● **ACTION ITEM A**
Using the passage on Nathalie Ménigon, answer the following:
(i) On what date was she arrested?
(ii) At which prison did she marry Jean-Marc Rouillan?
(iii) On what date did her conditional release take effect?
● **ACTION ITEM B**
Reproduce the part of the passage on Nathalie Ménigon word for word, starting with "Nathalie Ménigon (born" and going on through "life in prison.".

● **PASSAGE SHOWN**
=== Section Start ===

= Nathalie Ménigon =

Far left French terrorist

Nathalie Ménigon (born 28 February 1957 in Enghien-les-Bains, Val-d'Oise), was convicted for acts of terrorism committed while she was a member of the French revolutionary group Action Directe. She was sentenced to life in prison in 1989 and released in August 2008 after serving more than 20 years in prison.

== Arrest and imprisonment ==
She was arrested, with her companions Jean-Marc Rouillan, Joëlle Aubron and Georges Cipriani, on 18 February 1987 on a farm in Vitry-aux-Loges. She was convicted in 1989 for the 1986 assassination of Georges Besse, then-president of Renault, and of the 1985 assassination of René Audran, a senior official at the French Ministry of Defence. She was sentenced to life in prison.

She married Jean-Marc Rouillan on 29 June 1999 at the Fleury-Mérogis Prison.

== Release from prison ==
She was imprisoned in the Bapaume Prison, located in Pas-de-Calais, until August 2007. She was three times denied a suspended sentence for medical reasons, after suffering from hemiplegia, depression, problems balancing, and spasms. In May 2007 she was transferred to a house arrest program. The conditions allowed her to work during the days, but she had to spend her nights in prison. This parole was required in order for her to eventually be conditionally released from prison. Her conditional release was effective 2 August 2008.

While in prison she suffered from hemiplegia, caused by two strokes. She also engaged in self-harm in 2003, in protest of the jail conditions.

== New Anticapitalist Party ==
In July 2008, she expressed interest in the New Anticapitalist Party, started by Olivier Besancenot and the Revolutionary Communist League.

=== Section End ===

● **SUPPLIED MATERIAL**
=== Section Start ===

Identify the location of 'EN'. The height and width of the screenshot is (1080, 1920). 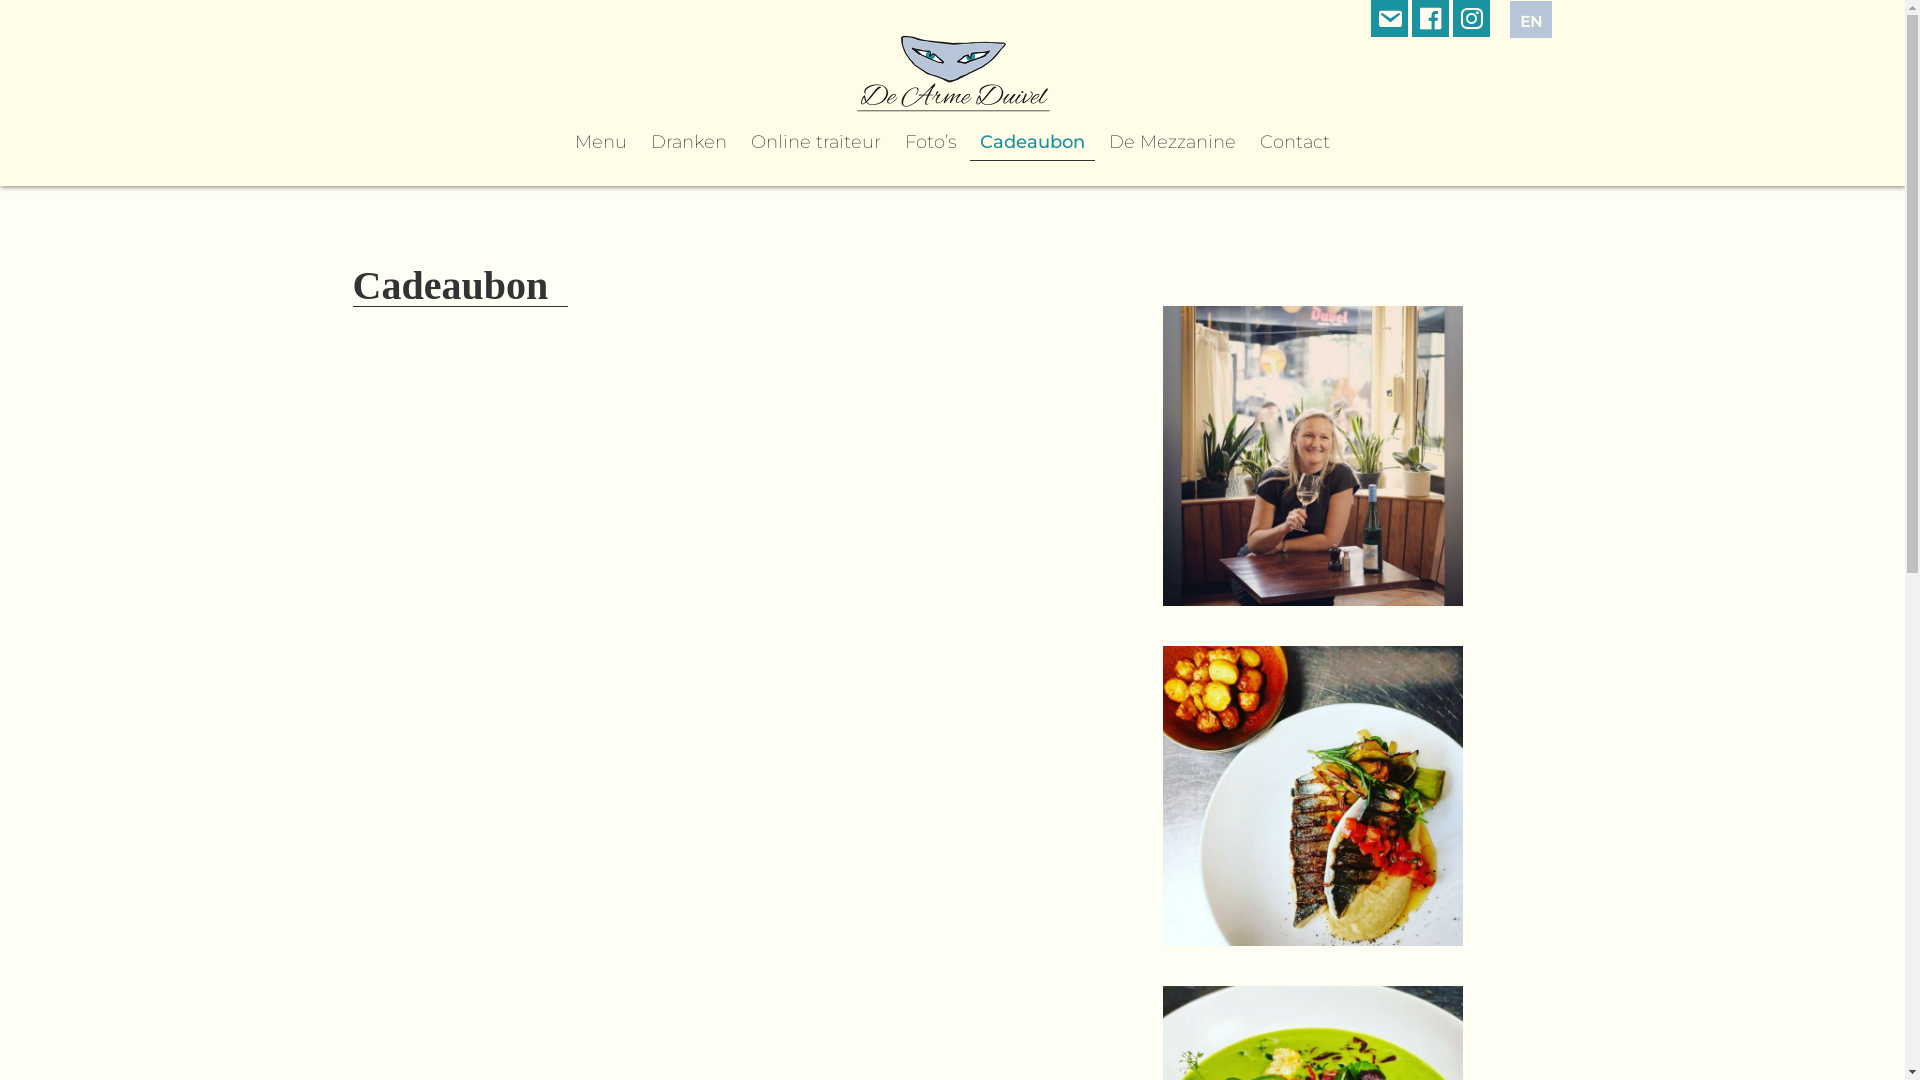
(1530, 19).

=== Section End ===

● **YOUR RESPONSE A**
(i) 18 February 1987
(ii) Fleury-Mérogis Prison
(iii) 2 August 2008

● **YOUR RESPONSE B**
Nathalie Ménigon (born 28 February 1957 in Enghien-les-Bains, Val-d'Oise), was convicted for acts of terrorism committed while she was a member of the French revolutionary group Action Directe. She was sentenced to life in prison in 1989 and released in August 2008 after serving more than 20 years in prison.

== Arrest and imprisonment ==
She was arrested, with her companions Jean-Marc Rouillan, Joëlle Aubron and Georges Cipriani, on 18 February 1987 on a farm in Vitry-aux-Loges. She was convicted in 1989 for the 1986 assassination of Georges Besse, then-president of Renault, and of the 1985 assassination of René Audran, a senior official at the French Ministry of Defence. She was sentenced to life in prison.